Rewrite everything from the row containing "Click the Apply" down to the end of the rows, replacing "screenshot" with "capture" and leaving everything else unchanged.

DATA EXTRACT:
- - -

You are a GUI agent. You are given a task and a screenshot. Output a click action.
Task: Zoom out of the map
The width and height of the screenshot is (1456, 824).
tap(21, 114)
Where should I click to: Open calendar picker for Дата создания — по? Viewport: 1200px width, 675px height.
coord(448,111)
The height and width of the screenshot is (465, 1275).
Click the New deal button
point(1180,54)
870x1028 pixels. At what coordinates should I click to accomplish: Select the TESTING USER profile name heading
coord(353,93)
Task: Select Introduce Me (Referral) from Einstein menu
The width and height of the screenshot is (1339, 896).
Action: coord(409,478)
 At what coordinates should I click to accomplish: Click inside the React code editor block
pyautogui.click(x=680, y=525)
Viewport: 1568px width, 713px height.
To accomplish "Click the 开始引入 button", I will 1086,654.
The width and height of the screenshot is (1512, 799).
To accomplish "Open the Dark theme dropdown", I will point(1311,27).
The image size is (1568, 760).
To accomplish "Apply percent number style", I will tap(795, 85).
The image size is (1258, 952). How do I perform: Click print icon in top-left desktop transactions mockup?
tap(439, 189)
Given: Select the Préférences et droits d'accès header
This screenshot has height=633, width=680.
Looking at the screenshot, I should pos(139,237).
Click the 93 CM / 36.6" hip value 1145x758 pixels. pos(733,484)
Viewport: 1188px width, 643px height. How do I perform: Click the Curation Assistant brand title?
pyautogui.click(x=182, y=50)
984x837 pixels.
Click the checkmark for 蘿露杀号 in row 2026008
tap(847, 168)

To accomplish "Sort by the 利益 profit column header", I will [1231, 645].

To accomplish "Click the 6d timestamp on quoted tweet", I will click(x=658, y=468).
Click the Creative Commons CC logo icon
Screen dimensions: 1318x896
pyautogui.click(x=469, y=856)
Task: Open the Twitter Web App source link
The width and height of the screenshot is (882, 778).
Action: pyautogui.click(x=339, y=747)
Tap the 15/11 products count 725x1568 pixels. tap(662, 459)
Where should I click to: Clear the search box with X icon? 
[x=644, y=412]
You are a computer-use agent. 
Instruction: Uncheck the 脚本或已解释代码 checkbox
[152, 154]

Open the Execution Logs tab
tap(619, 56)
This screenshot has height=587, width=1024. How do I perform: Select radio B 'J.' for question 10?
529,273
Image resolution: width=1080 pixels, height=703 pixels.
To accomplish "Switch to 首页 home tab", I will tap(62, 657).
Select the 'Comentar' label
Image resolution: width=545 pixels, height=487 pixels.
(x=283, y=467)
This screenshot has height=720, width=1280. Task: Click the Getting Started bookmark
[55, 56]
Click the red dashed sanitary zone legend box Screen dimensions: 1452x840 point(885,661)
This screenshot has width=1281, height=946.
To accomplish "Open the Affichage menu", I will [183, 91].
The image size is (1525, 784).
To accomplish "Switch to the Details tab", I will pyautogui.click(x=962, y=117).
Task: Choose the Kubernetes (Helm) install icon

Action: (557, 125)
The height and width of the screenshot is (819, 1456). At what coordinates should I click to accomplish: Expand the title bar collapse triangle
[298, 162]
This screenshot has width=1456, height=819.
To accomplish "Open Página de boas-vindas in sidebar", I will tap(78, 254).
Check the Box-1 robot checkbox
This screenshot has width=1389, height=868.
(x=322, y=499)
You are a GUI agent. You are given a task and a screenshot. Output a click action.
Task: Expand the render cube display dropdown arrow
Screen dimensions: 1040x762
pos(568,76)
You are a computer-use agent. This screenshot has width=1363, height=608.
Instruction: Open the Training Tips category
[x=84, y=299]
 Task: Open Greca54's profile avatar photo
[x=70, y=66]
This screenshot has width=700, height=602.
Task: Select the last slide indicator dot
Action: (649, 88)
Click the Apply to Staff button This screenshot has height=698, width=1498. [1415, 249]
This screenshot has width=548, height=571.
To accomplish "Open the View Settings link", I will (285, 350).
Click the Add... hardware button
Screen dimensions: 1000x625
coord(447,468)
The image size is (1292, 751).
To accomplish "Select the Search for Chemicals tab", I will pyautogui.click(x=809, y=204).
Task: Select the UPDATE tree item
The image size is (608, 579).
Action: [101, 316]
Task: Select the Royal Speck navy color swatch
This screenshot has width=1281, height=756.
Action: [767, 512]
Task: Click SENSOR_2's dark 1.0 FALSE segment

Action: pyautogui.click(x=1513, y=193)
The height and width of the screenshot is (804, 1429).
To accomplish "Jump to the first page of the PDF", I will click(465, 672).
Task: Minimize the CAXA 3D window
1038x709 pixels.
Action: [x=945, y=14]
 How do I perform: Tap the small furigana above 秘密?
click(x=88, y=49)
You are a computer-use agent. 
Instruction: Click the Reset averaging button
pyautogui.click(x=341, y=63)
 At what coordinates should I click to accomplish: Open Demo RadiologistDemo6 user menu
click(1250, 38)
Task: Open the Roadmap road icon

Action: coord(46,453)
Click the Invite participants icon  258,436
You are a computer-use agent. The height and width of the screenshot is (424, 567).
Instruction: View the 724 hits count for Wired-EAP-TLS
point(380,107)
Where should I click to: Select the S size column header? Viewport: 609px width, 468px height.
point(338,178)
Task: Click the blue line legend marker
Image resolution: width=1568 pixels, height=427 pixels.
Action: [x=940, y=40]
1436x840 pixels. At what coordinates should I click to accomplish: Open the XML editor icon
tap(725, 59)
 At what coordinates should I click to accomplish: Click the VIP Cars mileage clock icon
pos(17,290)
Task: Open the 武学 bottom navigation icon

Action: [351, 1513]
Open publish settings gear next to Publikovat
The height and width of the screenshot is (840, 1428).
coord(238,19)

- - -

TASK RESPONSE:
Click the Apply to Staff button This capture has height=698, width=1498. [1415, 249]
This capture has width=548, height=571.
To accomplish "Open the View Settings link", I will (285, 350).
Click the Add... hardware button
Screen dimensions: 1000x625
coord(447,468)
The image size is (1292, 751).
To accomplish "Select the Search for Chemicals tab", I will pyautogui.click(x=809, y=204).
Task: Select the UPDATE tree item
The image size is (608, 579).
Action: [101, 316]
Task: Select the Royal Speck navy color swatch
This capture has width=1281, height=756.
Action: [767, 512]
Task: Click SENSOR_2's dark 1.0 FALSE segment

Action: pyautogui.click(x=1513, y=193)
The height and width of the capture is (804, 1429).
To accomplish "Jump to the first page of the PDF", I will click(465, 672).
Task: Minimize the CAXA 3D window
1038x709 pixels.
Action: [x=945, y=14]
 How do I perform: Tap the small furigana above 秘密?
click(x=88, y=49)
You are a computer-use agent. 
Instruction: Click the Reset averaging button
pyautogui.click(x=341, y=63)
 At what coordinates should I click to accomplish: Open Demo RadiologistDemo6 user menu
click(1250, 38)
Task: Open the Roadmap road icon

Action: coord(46,453)
Click the Invite participants icon  258,436
You are a computer-use agent. The height and width of the capture is (424, 567).
Instruction: View the 724 hits count for Wired-EAP-TLS
point(380,107)
Where should I click to: Select the S size column header? Viewport: 609px width, 468px height.
point(338,178)
Task: Click the blue line legend marker
Image resolution: width=1568 pixels, height=427 pixels.
Action: [x=940, y=40]
1436x840 pixels. At what coordinates should I click to accomplish: Open the XML editor icon
tap(725, 59)
 At what coordinates should I click to accomplish: Click the VIP Cars mileage clock icon
pos(17,290)
Task: Open the 武学 bottom navigation icon

Action: [351, 1513]
Open publish settings gear next to Publikovat
The height and width of the capture is (840, 1428).
coord(238,19)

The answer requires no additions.